DOOM 64 - While I’ve played many iterations of DOOM over the years going back to the original shareware the N64 incarnation of it was one that I’d missed out on. I’d always heard that it was solid and did things a little bit in its own way and having played it I’d tend to agree. Something about the level layouts feels a bit more intricate (though you could also call them confusing, to be fair) than what I associate with the original DOOM iterations, and the quasi-3D look is at least interesting which at the time I’m sure it helped the game to stand out nicely. While there’s no doubt going back to the earlier style of FPS play feels a bit odd I’d say among the throwback titles in the genre I’ve played this is the most successful and accessible of the bunch, managing to avoid being utterly painful as many tend to be by being about as highly evolved as the genre got before moving on to the fully 3D world of Quake and many others. Recommended for those seeking a look back at the genre’s earlier days that has the best hopes of not shattering any rose-colored memories of how great shooters used to be.

Bug Academy - One of the great things about indie games is that they can sneak up on you and defy expectations. While it isn’t always fair to judge a book by its cover the effect that a game’s eShop logo has on your impression of it is unmistakable. A look at the one for Bug Academy unfortunately doesn’t inspire confidence, at best it gives the impression of something thoroughly generic. However, though it no means offers much more than simple pleasures as a goofy flying physics game where you’ll enlist as many flies as you can to pick up and move items around in a variety of scenarios it is different and satisfying for its modest budget price. If you’re looking for something like, a bit silly, and certainly family-friendly it isn’t a bad idea for wasting away some hours with.

Thunder Paw - OK, so here we have an indie platform shooter with a reasonably good look, somewhat cute main character, and what seems like some promise out of the gate. Only when you keep playing it for a few stages the lack of inspiration in the level design, a complete lack of explanation of what benefit there is to collecting blue gems or the hidden packs on each level, and enemies that are rock stupid and repeat the same weak sauce attacks quickly dash any hopes for a satisfying experience. In truth the game feels unfinished in a way, like there were intended additional game systems they laid the foundation for and then just released without them being completed.

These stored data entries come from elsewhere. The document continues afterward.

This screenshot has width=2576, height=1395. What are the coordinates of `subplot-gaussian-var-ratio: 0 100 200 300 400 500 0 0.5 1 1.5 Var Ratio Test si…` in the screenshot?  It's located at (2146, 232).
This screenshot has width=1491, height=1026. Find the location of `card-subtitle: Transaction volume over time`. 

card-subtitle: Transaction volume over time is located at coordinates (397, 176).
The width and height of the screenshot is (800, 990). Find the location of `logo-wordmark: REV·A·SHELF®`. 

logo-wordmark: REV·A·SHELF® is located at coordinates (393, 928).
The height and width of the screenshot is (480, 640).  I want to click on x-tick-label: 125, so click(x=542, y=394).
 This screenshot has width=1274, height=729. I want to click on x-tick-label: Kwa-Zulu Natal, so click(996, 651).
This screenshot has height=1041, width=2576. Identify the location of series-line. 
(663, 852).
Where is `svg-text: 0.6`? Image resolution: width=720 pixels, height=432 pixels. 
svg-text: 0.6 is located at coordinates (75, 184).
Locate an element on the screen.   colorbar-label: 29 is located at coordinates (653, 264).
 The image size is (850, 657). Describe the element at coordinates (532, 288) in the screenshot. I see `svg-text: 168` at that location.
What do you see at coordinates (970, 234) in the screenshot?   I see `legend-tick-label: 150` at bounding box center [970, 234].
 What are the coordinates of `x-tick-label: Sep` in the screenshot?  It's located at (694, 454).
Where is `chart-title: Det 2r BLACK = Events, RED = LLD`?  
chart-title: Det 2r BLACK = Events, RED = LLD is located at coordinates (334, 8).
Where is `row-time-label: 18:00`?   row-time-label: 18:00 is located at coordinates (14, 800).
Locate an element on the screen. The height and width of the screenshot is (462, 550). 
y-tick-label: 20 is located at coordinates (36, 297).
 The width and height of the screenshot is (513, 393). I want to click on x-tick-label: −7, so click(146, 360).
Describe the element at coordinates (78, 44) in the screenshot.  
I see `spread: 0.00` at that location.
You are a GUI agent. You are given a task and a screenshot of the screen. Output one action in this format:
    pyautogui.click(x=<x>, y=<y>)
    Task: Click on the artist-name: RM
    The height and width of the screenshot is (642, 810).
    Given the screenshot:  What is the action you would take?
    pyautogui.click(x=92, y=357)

Pooplers - I’m all for weird and wacky games, especially when you’re getting a group of people together for some laughs and fun. In principle, Pooplers and its scatalogical gameplay offers such an opportunity with each player controlling a baby who you’re to navigate through the stage trying to “cover” as much territory as possible. To jazz things up a bit you’re trying to avoid being detected or then caught by Mom and there are some power-ups to try to grab that will give you a variety of benefits to get the edge on your competition. The problem is that it’s really a one-note experience without a whole lot of nuance and whose theme and various fart noises simply can’t cover up the stench of ho-humness that permeates the action.